**Request:** Copy every line of the items below exactly as it appears, leaving out the pictures.

____

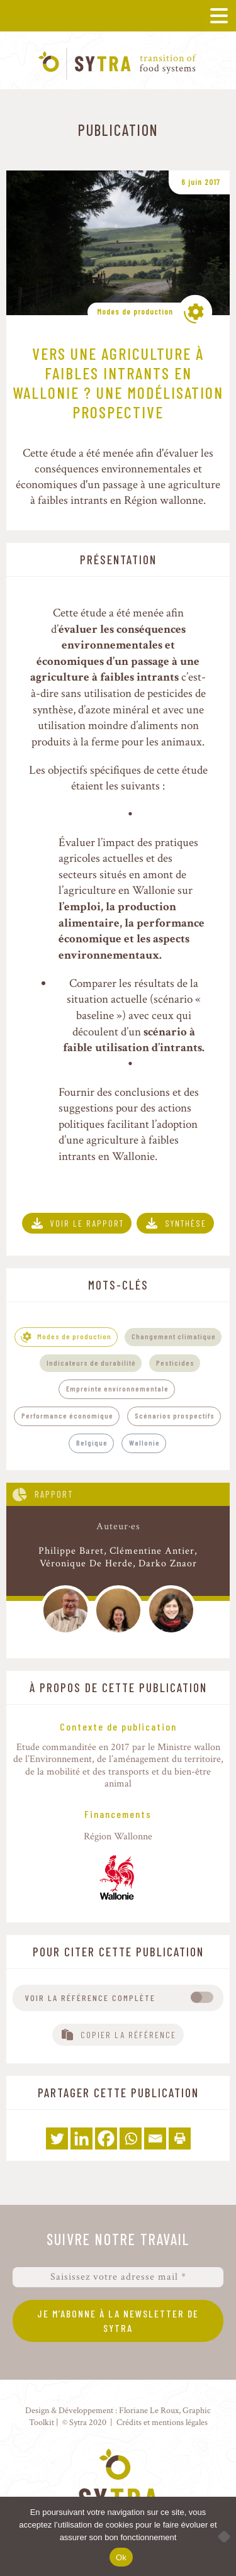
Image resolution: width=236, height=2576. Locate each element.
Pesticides (175, 1362)
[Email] (155, 2138)
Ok (121, 2557)
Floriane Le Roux (149, 2410)
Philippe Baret (71, 1551)
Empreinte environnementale (117, 1388)
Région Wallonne (118, 1836)
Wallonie (144, 1442)
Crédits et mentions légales (162, 2422)
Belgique (92, 1442)
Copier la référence (128, 2034)
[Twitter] (57, 2138)
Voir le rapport (87, 1223)
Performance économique (67, 1415)
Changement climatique (174, 1336)
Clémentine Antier (152, 1551)
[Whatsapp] (131, 2138)
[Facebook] (106, 2138)
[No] (220, 2536)
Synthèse (185, 1223)
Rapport (54, 1494)
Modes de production (135, 311)
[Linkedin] (81, 2138)
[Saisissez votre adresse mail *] (118, 2277)
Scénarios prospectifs (175, 1415)
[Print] (180, 2138)
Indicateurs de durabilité (91, 1362)
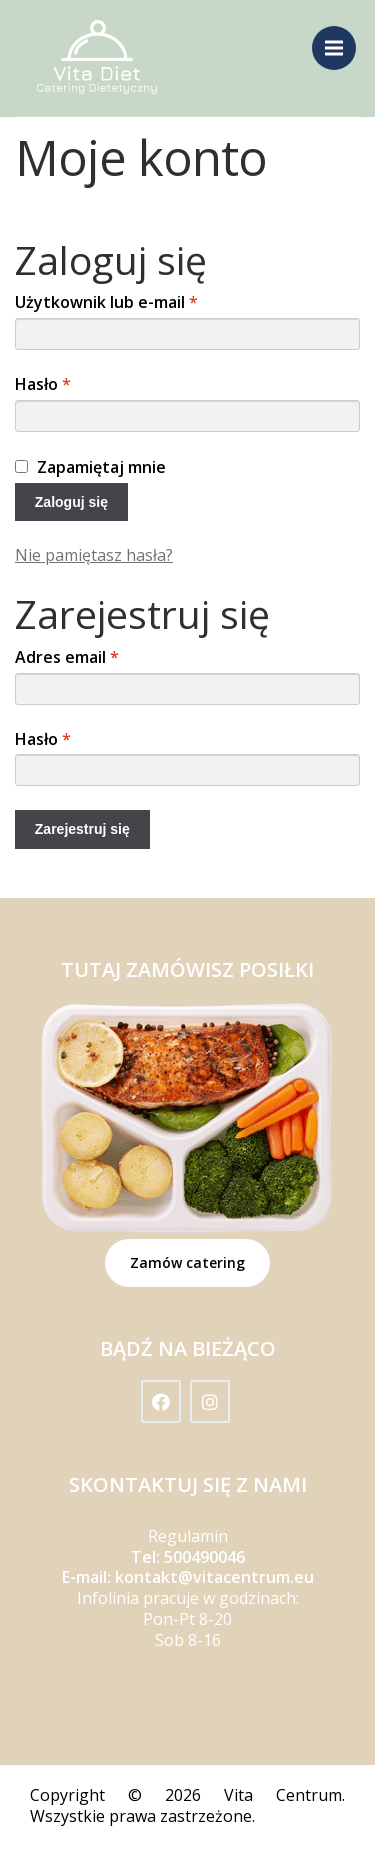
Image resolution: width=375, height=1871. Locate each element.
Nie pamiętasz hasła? (94, 555)
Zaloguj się (71, 502)
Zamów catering (187, 1262)
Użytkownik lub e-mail (106, 302)
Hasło (43, 384)
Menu (340, 38)
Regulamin (188, 1536)
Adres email (67, 657)
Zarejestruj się (82, 829)
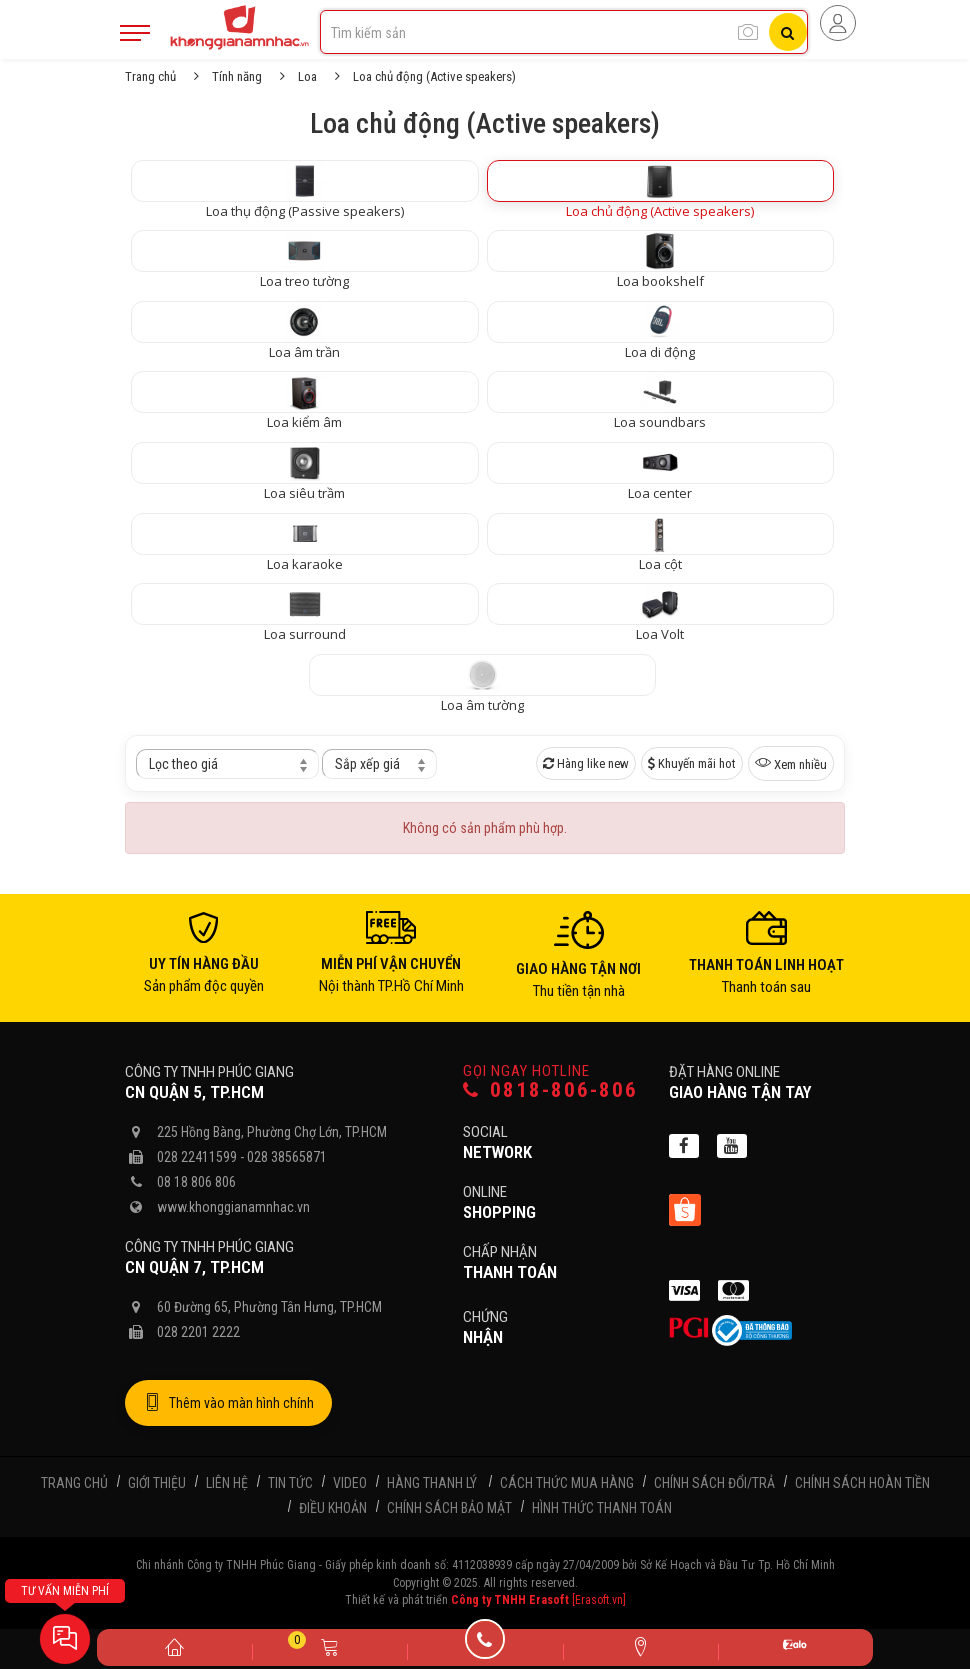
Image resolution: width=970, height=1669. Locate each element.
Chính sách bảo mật (449, 1508)
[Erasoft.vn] (599, 1600)
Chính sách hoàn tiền (862, 1483)
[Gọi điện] (484, 1646)
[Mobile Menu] (135, 33)
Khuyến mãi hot (692, 763)
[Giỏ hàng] (329, 1646)
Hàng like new (586, 763)
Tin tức (290, 1483)
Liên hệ (227, 1483)
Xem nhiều (791, 763)
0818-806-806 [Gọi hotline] (550, 1090)
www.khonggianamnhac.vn (233, 1207)
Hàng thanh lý (432, 1483)
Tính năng (237, 76)
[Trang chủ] (174, 1646)
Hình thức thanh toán (602, 1508)
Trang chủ (150, 76)
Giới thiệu (157, 1483)
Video (350, 1483)
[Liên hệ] (640, 1646)
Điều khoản (333, 1508)
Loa (307, 76)
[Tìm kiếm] (788, 32)
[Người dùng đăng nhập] (838, 23)
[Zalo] (795, 1647)
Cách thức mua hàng (567, 1483)
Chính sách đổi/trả (714, 1483)
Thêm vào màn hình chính (228, 1403)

____

**Output of the exercise:**
Image resolution: width=236, height=2576. Locate each element.
Pesticides (175, 1362)
[Email] (155, 2138)
Ok (121, 2557)
Floriane Le Roux (149, 2410)
Philippe Baret (71, 1551)
Empreinte environnementale (117, 1388)
Région Wallonne (118, 1836)
Wallonie (144, 1442)
Crédits et mentions légales (162, 2422)
Belgique (92, 1442)
Copier la référence (128, 2034)
[Twitter] (57, 2138)
Voir le rapport (87, 1223)
Performance économique (67, 1415)
Changement climatique (174, 1336)
Clémentine Antier (152, 1551)
[Whatsapp] (131, 2138)
[Facebook] (106, 2138)
[No] (220, 2536)
Synthèse (185, 1223)
Rapport (54, 1494)
Modes de production (135, 311)
[Linkedin] (81, 2138)
[Saisissez votre adresse mail *] (118, 2277)
Scénarios prospectifs (175, 1415)
[Print] (180, 2138)
Indicateurs de durabilité (91, 1362)
Image resolution: width=375, height=1871. Locate each element.
Nie pamiętasz hasła? (94, 555)
Zaloguj się (71, 502)
Zamów catering (187, 1262)
Użytkownik lub e-mail (106, 302)
Hasło (43, 384)
Menu (340, 38)
Regulamin (188, 1536)
Adres email (67, 657)
Zarejestruj się (82, 829)
Image resolution: width=970, height=1669. Locate each element.
Chính sách bảo mật (449, 1508)
[Erasoft.vn] (599, 1600)
Chính sách hoàn tiền (862, 1483)
[Gọi điện] (484, 1646)
[Mobile Menu] (135, 33)
Khuyến mãi hot (692, 763)
[Giỏ hàng] (329, 1646)
Hàng like new (586, 763)
Tin tức (290, 1483)
Liên hệ (227, 1483)
Xem nhiều (791, 763)
0818-806-806 [Gọi hotline] (550, 1090)
www.khonggianamnhac.vn (233, 1207)
Hàng thanh lý (432, 1483)
Tính năng (237, 76)
[Trang chủ] (174, 1646)
Hình thức thanh toán (602, 1508)
Trang chủ (150, 76)
Giới thiệu (157, 1483)
Video (350, 1483)
[Liên hệ] (640, 1646)
Điều khoản (333, 1508)
Loa (307, 76)
[Tìm kiếm] (788, 32)
[Người dùng đăng nhập] (838, 23)
[Zalo] (795, 1647)
Cách thức mua hàng (567, 1483)
Chính sách đổi/trả (714, 1483)
Thêm vào màn hình chính (228, 1403)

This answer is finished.